** PAGE EXCERPT **
[START]
On July 3, 2013, the Court of Appeals of Georgia decided Felton v. State [i] which serves as an excellent review of the law related to investigative detentions based upon dispatches and frisks of individuals being lawfully detained. The facts of Felton are as follows:
[T]he evidence shows that a police officer responded to a dispatch based upon a 911 call from a concerned citizen about a violent, verbal dispute between a man and a woman in a white car parked in a convenience store parking lot. He was dispatched to investigate “a domestic disturbance in progress.” When the officer arrived at the location, however, he found a white car stopped in the turn lane of the roadway with a woman behind the steering wheel. A man, later identified as Felton, was walking near the car toward the convenience store. The officer directed the woman to drive the car into the store’s parking lot, and motioned to Felton to come to the police car so the officer could talk to him about what was going on. Felton did not immediately comply with the officer’s request, but ultimately did so. The officer was investigating a domestic disturbance in progress, but he did not see Felton commit any crime.
About this time, a second officer arrived on the scene, and the first officer directed Felton to talk to the second officer. The first officer then spoke with the woman in the car, who was crying. The officers did not have a clue what was going on. The first officer then spoke with the concerned citizen who told him she was pumping gas when she heard the two in a “heated argument verbally; ” she said it was so volatile she decided to call 911.
The second officer spoke with Felton who told him that he and his girlfriend had been arguing. Felton kept putting his hand in his coat pocket. The officer repeatedly ordered Felton to remove his hand from his coat pocket and noted that Felton was becoming increasingly nervous. Felton was very hesitant to answer any of the questions he was asked; he was very hesitant and fidgety. At first, Felton did not take his hands out of his pockets even though he was directed to do so, but he ultimately did so. From the officer’s experience, people who are hesitant to remove their hands from their pockets might be hiding something. As a result of his concern that Felton might be hiding something in his pockets, the officer asked Felton if he could pat him down for “any weapons or illegal items and when Felton did not respond, he patted down Felton. Felton had not been aggressive before this and his demeanor was quiet. The officer stated it was a Terry frisk.
[END]
** DATASET CONTENT **
[START]
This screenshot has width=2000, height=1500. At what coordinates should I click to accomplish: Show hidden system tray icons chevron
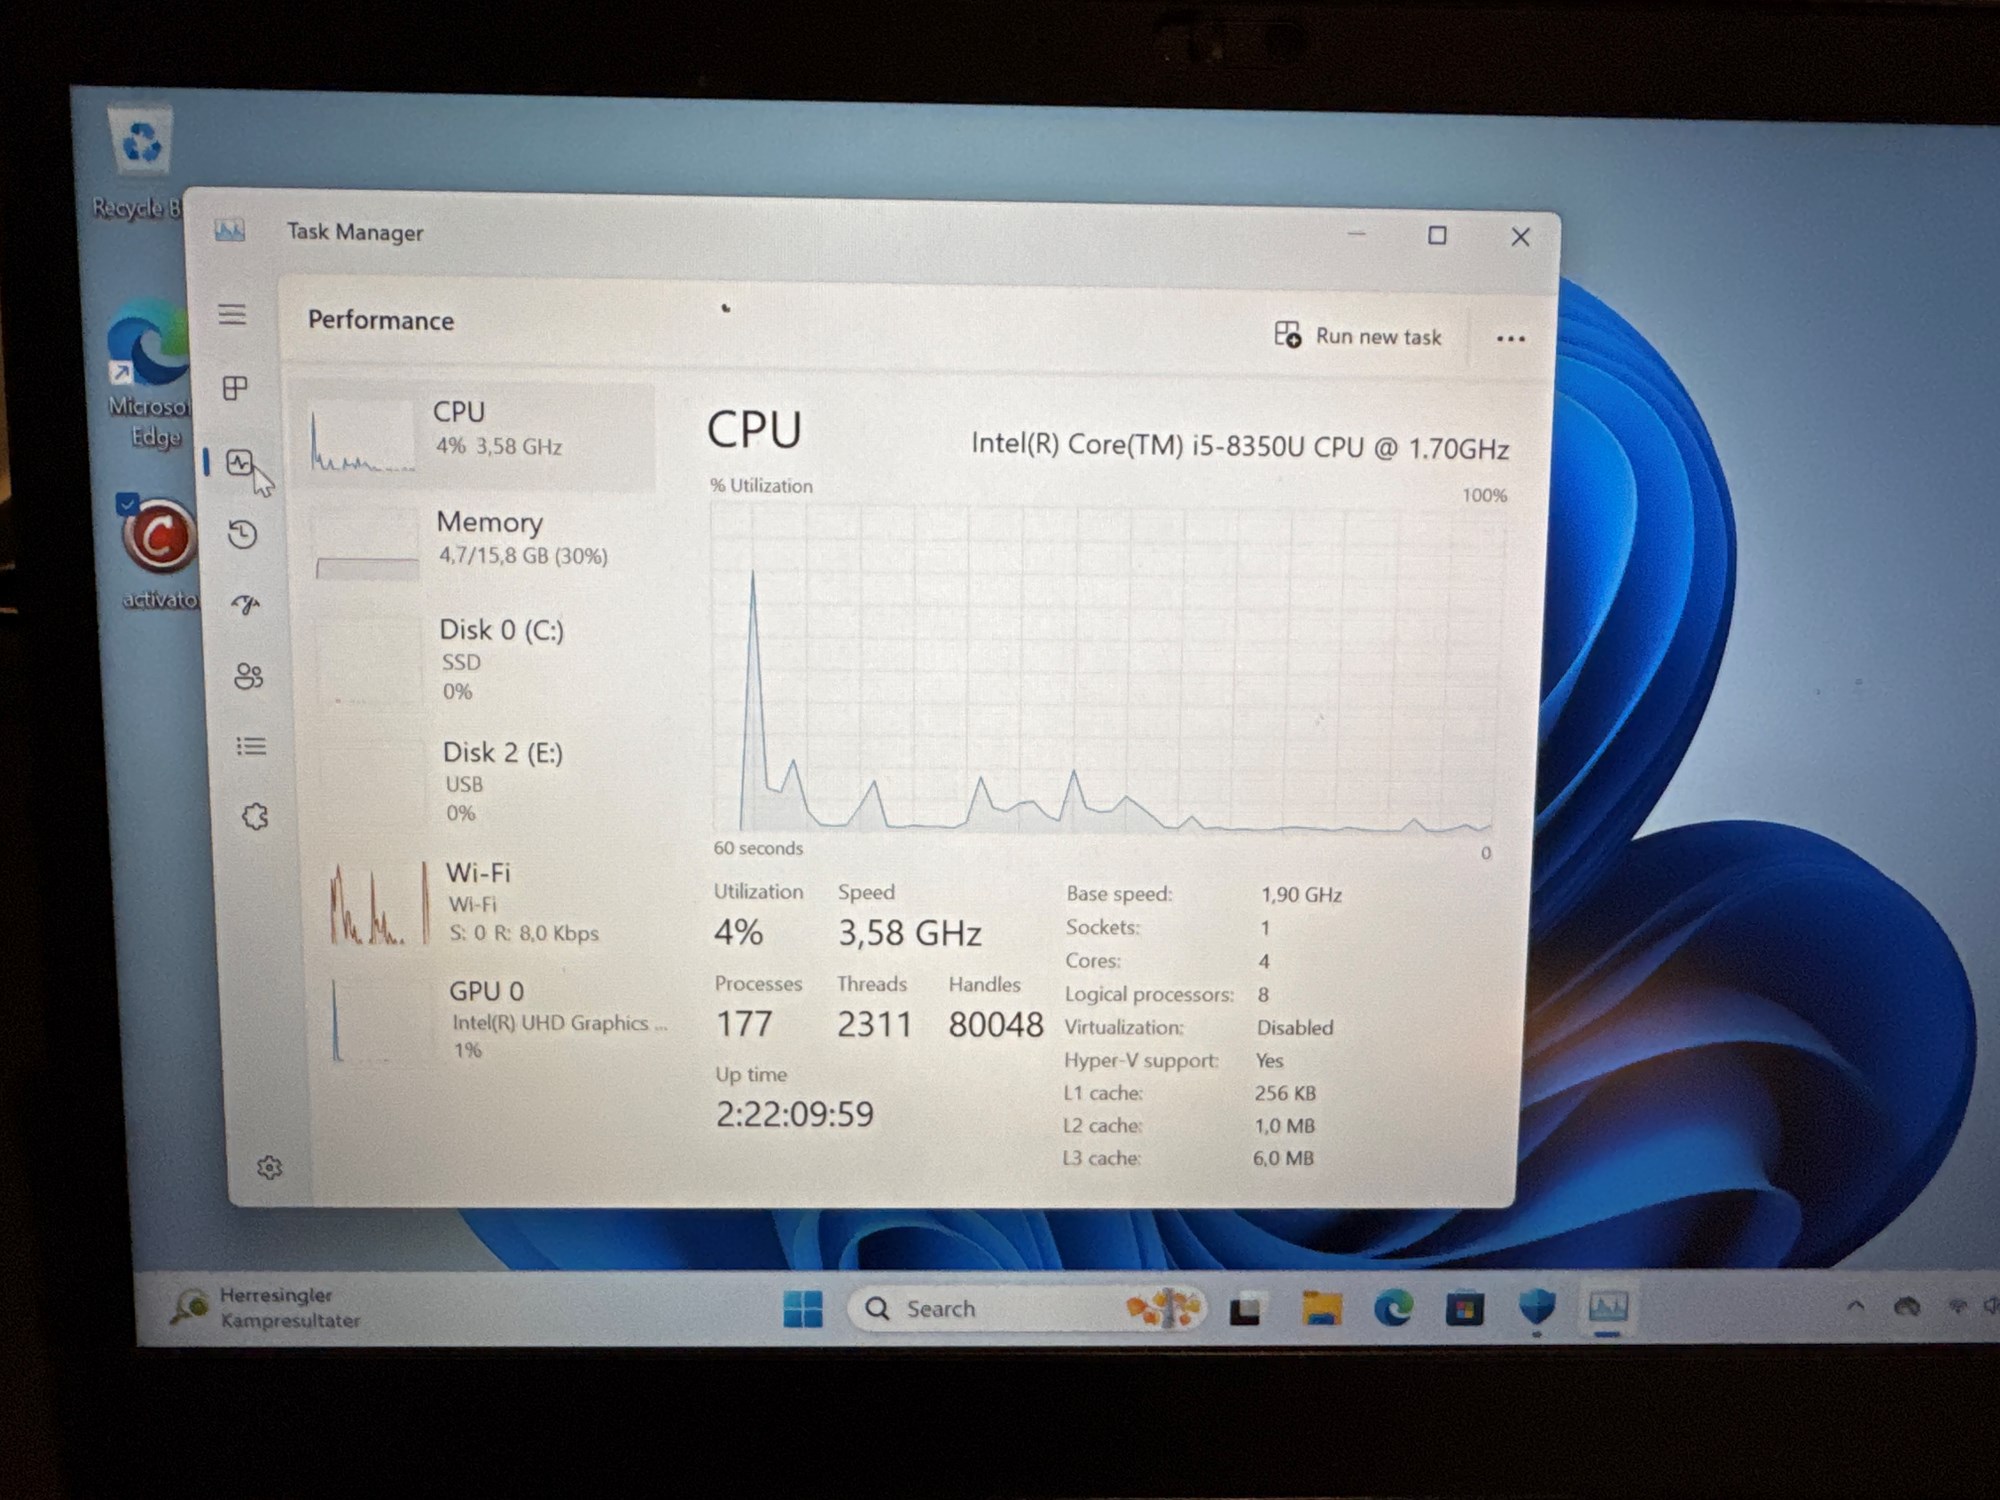point(1855,1306)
[END]
** STATED TASK **
Please write out the case summary again from "About this time, a" up to and including "to call 911.", renaming "second officer" as "backup officer". The listing isn't needed here.

** TASK OUTPUT **
About this time, a backup officer arrived on the scene, and the first officer directed Felton to talk to the backup officer. The first officer then spoke with the woman in the car, who was crying. The officers did not have a clue what was going on. The first officer then spoke with the concerned citizen who told him she was pumping gas when she heard the two in a “heated argument verbally; ” she said it was so volatile she decided to call 911.